The week’s turmoil underscored the vulnerability of the euro zone three years into a debt crisis, and it showed how far Europe remains from putting into place broader protections that could prevent problems such as those in Cyprus from escalating out of control. European leaders have been working on a unified banking system to help improve the resiliency of the currency union, which contains 300 million residents. The upheaval in Cyprus – a nation of 840,000 – may have weakened the broader project in the long run, many analysts said.

In the short term, bleary-eyed finance officials said Monday that the bailout deal, which is still subject to final approvals, will help avert complete banking collapse in Cyprus. The agreement came just hours before a deadline set by the European Central Bank, after which it had threatened to cut off emergency funding to Cyprus’s banks. That could have forced Cyprus to abandon the euro.

“We've put an end to the uncertainty that has affected Cyprus and the euro area over the past week,” said the official who heads the bloc of countries that share the euro, Dutch Finance Minister Jeroen Dijsselbloem on Monday.

Cypriot leaders were far less positive.

“It's not that we won a battle, but we really have avoided a disastrous exit from the eurozone," said Cyprus Finance Minister Michalis Sarris.

Banks in Cyprus remained closed on Monday for the 10th day straight, an unprecedented event for the euro zone that has put a squeeze not just on the large depositors who will take a hit on their assets but also for ordinary people and small businesses, who have now been restricted to withdrawal limits from ATMs of about $130 a day in an attempt to avoid bank runs. Cypriot leaders last week imposed capital controls on bank accounts, meaning that even once banks reopen, account holders will not be able to access all their money.

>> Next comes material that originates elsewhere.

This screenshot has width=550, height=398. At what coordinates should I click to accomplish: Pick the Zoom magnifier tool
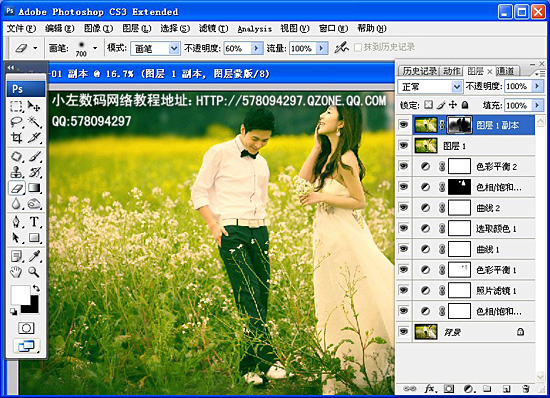tap(34, 272)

The deal will force large losses on those who held deposits above $130,000 in Cypriot banks, and it will split the country’s second-largest bank, Cyprus Popular, or Laiki, into two. Deposits underneath $130,000 will go into a so-called “good” bank. Deposits over that level will go into a “bad” one, and depositors and bond-holders may recover little or none of their money.

Cyprus also agreed to cut government spending, to privatize state assets and to drastically shrink the size of its banking system. As of the end of 2012, deposits in Cypriot banks were seven times the size of the country’s economy.

“The agreement reached today on Cyprus provides a comprehensive and credible plan to deal with the current economic challenges in the country,” said IMF Managing Director Christine Lagarde.

But the bailout puts an end to decades in which Cyprus had tried to diversify its economy beyond its warm Mediterranean beaches. Starting in the 1970s, the country set low corporate taxes and tried to emphasize its stability as a good place to locate companies. That reputation was enhanced in 2004, when it joined the European Union, and even more in 2008, when it joined the euro zone, tightly binding the country to the far larger economic block on mainland Europe. Deposits poured in, many of them from wealthy Russians whom many Europeans suspect used Cyprus as a haven for money laundering.

That reputation led Europe to take a hard line on any bailout, pushing for Cyprus’s wealthy depositors to be on the hook along with European taxpayers. The initial plan proposed nine days ago would have seized a portion of all deposits in Cypriot banks, even in smaller accounts that were insured under E.U. rules.

The new precedent may make Europe weaker in the long run if bank depositors in struggling countries such as Italy and Spain fear for their own savings in a future crisis, analysts said.

“Failing banks remain the problem of their home country, even if that cripples government finances for many years,” ING senior economist Carsten Brzeski wrote in a research note on Monday.